Thursday, June 30, 2005

Grapefruit Lasagna

The lead gourmet chef at the Waldorf-Astoria in New York had been planning dinner for a party of twenty-four when suddenly there was a terrible catastrophe: a private jet of one of the hotel's guests had accidentally landed in the hotel's private vegetable garden, crushing the vegetables that she had planned to use.

This was an extraordinary crisis because the vegetables were unavailable anywhere in the northern hemisphere, and they were too fragile to be transported from the southern hemisphere. They were the pure descendants of an 1806 crop of New Zealand vegetables.

Unfortunately I do not know the name of these vegetables; it is a closely-guarded secret known only to those with the appropriate security clearance needed to handle the vegetables. However, I do know that these vegetables have been known to have a taste that is somewhere between sour and bitter.

The lead chef panicked and tried to find an appropriate ingredient substitution for the vegetables. Endives would be too bitter, she thought. Coffee-soaked lemon pulp would be too flavorful.

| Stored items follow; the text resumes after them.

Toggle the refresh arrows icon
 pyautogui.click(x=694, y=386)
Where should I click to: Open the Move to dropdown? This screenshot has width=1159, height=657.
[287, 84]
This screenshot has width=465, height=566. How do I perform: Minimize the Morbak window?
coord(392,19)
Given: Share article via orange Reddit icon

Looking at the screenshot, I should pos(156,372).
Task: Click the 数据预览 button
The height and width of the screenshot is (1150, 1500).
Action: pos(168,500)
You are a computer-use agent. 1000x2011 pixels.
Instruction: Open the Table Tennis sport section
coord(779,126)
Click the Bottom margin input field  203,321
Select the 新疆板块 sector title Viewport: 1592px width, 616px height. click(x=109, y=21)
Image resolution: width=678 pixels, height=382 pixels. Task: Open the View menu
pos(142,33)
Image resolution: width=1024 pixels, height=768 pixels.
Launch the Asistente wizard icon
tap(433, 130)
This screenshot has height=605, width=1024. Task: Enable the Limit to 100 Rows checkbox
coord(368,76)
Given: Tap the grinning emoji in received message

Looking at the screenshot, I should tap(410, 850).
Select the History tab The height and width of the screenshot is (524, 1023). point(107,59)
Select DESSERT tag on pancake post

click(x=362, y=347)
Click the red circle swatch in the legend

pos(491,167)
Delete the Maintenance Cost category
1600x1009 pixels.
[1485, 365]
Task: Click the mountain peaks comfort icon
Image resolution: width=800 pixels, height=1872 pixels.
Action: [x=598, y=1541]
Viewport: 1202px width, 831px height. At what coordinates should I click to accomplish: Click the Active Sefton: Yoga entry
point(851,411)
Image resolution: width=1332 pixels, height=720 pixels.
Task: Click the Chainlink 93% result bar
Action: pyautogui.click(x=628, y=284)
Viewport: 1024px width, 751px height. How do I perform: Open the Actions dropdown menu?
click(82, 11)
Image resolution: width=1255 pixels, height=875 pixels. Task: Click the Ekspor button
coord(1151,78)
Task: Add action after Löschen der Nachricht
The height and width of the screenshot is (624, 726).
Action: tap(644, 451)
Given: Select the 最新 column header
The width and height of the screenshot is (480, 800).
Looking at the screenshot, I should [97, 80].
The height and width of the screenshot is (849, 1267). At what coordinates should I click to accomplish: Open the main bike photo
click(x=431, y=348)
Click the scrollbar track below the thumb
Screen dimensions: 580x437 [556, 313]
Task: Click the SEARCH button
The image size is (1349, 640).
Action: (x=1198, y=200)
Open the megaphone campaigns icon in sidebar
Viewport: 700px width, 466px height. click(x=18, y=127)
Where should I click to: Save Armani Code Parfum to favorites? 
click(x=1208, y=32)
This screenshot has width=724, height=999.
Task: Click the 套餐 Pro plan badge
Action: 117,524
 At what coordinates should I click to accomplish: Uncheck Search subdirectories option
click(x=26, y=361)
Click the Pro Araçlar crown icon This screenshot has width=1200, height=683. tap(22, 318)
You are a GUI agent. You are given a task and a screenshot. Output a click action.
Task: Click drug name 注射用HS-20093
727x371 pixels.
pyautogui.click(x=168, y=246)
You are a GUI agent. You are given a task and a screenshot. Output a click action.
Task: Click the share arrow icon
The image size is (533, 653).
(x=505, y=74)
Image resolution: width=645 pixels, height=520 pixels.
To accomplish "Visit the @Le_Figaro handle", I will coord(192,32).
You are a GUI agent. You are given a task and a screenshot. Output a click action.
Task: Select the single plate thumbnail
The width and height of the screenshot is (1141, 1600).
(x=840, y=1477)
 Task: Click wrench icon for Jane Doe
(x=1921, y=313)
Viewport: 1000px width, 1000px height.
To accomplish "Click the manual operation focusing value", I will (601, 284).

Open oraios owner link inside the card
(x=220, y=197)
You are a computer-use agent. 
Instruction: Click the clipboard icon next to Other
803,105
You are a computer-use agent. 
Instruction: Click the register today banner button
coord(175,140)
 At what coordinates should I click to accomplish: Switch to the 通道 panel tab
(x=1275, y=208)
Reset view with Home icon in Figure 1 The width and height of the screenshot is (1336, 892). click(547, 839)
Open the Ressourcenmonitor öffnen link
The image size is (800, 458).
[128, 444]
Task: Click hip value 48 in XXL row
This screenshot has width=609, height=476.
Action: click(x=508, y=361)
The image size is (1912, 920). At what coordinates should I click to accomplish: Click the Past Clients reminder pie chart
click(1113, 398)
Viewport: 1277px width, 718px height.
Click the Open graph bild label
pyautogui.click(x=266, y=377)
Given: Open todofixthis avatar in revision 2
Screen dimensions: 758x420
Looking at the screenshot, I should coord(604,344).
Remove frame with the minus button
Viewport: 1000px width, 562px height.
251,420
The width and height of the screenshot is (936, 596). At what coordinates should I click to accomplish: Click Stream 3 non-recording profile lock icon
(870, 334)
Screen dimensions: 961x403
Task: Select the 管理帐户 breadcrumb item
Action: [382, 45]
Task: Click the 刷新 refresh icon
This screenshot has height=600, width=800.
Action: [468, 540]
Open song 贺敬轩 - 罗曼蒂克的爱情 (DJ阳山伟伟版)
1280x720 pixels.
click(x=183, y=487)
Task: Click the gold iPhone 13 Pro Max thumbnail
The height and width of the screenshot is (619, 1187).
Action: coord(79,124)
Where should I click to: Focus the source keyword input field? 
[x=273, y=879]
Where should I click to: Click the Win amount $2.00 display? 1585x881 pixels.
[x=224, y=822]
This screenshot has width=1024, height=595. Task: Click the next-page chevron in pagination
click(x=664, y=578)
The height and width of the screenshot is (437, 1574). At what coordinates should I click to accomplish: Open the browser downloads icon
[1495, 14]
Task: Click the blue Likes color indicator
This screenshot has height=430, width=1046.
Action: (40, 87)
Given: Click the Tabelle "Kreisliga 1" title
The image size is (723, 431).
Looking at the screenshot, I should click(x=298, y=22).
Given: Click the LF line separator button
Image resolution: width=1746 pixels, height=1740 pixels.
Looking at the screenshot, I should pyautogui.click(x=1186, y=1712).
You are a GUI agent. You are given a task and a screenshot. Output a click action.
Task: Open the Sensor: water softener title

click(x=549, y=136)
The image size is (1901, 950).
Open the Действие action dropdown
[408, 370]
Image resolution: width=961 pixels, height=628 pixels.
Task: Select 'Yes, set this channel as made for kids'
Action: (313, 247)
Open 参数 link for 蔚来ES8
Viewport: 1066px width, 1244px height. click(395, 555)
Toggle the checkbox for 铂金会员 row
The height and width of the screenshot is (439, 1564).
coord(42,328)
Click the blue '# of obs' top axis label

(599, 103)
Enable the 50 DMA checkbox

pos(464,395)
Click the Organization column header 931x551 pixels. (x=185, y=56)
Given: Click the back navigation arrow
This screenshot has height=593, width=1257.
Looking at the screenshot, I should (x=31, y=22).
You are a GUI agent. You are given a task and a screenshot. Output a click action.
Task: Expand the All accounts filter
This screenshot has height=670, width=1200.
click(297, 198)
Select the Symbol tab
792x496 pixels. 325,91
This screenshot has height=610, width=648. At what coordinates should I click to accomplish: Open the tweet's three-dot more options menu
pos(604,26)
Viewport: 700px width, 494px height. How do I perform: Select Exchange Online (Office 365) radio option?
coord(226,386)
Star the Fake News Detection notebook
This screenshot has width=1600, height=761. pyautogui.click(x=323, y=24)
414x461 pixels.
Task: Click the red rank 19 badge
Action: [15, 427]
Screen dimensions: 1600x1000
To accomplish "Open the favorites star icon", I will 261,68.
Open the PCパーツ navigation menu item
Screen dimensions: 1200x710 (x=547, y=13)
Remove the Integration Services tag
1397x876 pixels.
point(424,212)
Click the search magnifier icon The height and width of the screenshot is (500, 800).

Finally she realized that grapefruits might be able to mimic the taste of the missing vegetable. Not just any grapefruits would do; they had to be perfectly aged and preserved. She would also have to disguise the grapefruit color and texture with ingredients that would complement the grapefruit taste while bringing more dominant colors and textures.

She decided to prepare individually-sized portions of grapefruit lasagna. She had a few bottles of flattened grapefruits left over from a visit by the CEO of a grapefruit company, and she was relieved to finally use them because flattened grapefruits are otherwise entirely useless. They would be the perfect shape for lasagna, luckily.

The lasagna came out delicious, except for the flattened grapefruit parts. But that is what you ought to expect from fine dining in America: dishes that taste delicious but that have several unfamiliar parts that are hard to swallow.